The case of Afghanistan

Following the Soviet Union’s invasion of Afghanistan in 1979, the U.S. government chose to support “entities and interests that stood outside formal state institutions,” remarked the speaker. That is, it began supporting and training anti-Soviet militias and warlords in Afghanistan, utilizing the Pakistani military and intelligence services to “funnel in money and aid to groups and institutions that [the United States] viewed as favorable.”

The Afghan political landscape changed drastically following the Soviet war. The Soviet invasion displaced regional strongmen associated with the pre-invasion Kabul regime, replacing them with young military commanders who controlled local militias. These anti-Soviet local commanders had no ties to the central government because the central government was a Soviet-supported puppet state, and because most battles with Soviet forces took place locally. As a result, the state’s authority over coercive force devolved to lower levels.

American intervention in Afghanistan thus “empowered provinces more than centers,” argued Vartavarian. Although helpful in overcoming the Soviet Army and later, the Taliban, this tactic has had serious drawbacks. According to some scholars, the Kabul regime and the international community now view these local warlords as obstacles to a consolidated and unitary Afghan state, noted the speaker.

The case of Iraq

During the Gulf War of 1990–91, the United States pursued international sanctions and a massive military intervention in Kuwait following Saddam Hussein’s invasion of that country. After its Army was forced out of Kuwait, the Iraqi government began to hire out and devolve state functions — most notably, security functions — to tribes and clan elders in its provinces. Local tribal communities were consequently able to use military force to resolve their own personal feuds.

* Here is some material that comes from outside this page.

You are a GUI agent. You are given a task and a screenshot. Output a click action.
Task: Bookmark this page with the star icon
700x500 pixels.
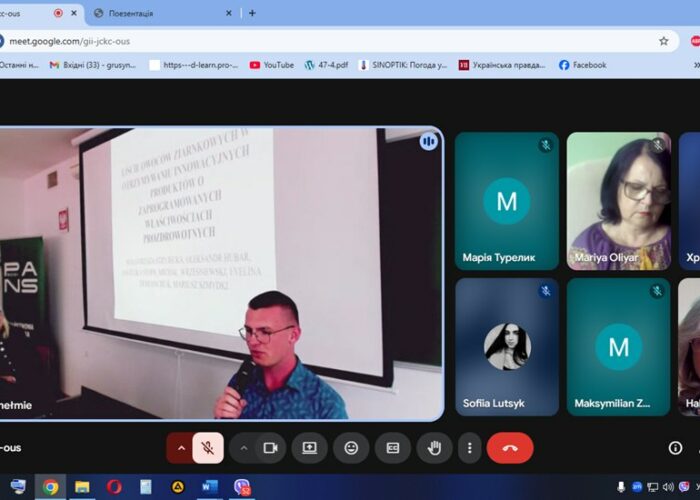(x=663, y=41)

Given this earlier decentralization, the American invasion of Iraq in 2003 “was not the catalyst for Iraqi collapse, but the final blow,” contended Vartavarian. Immediately after the invasion, the Coalition Provisional Authority under the leadership of Paul Bremer began to de-Ba’athify the military and political structures of Iraq, removing Ba’ath Party officials from power and disbanding the Iraqi army.

The Iraqi population was already dangerously fragmented, heavily armed and outside of state control by this time. These factors, coupled with the de-Ba’athification policy and the ability of al-Qaeda in Iraq to foment sectarian conflict, greatly contributed to the ensuing wide-ranging insurgency.

American military forces originally relied on a policy of “search and destroy” to find and destroy insurgent formations during the period that followed the U.S. invasion. U.S. Special Forces, for example, conducted aggressive raids that removed the top leadership of al-Qaeda in Iraq. However, this strategy further fragmented terrorist organizations in the country, which became more difficult to control and engage as a result.

Eventually, the United States began to work with Sunni tribes, strongmen and militias, in a coalition called the Anbar Awakening, to contain the insurgency and quell al-Qaeda in Iraq. Thus by the time U.S. troops left Iraq in 2011, the country was in a fractious state.

A shared legacy

The United States subsidized and protected local entities to pursue its goals in both Afghanistan and Iraq. In both cases, the localities associated themselves with the American military in support of their own goals, but were reluctant to align themselves with their respective central governments because the latter could not protect them. (In the case of Iraq, moreover, the central government actively sought to diminish the influence of Sunni tribes and regions).

By supporting local tribes and militias, American intervention has made it more difficult for both states to consolidate a central government. Contrary to its own interests and intentions, concluded Vartavarian, the United States “has empowered [fracturing] entities that will be very difficult to bring to heel in the near future.”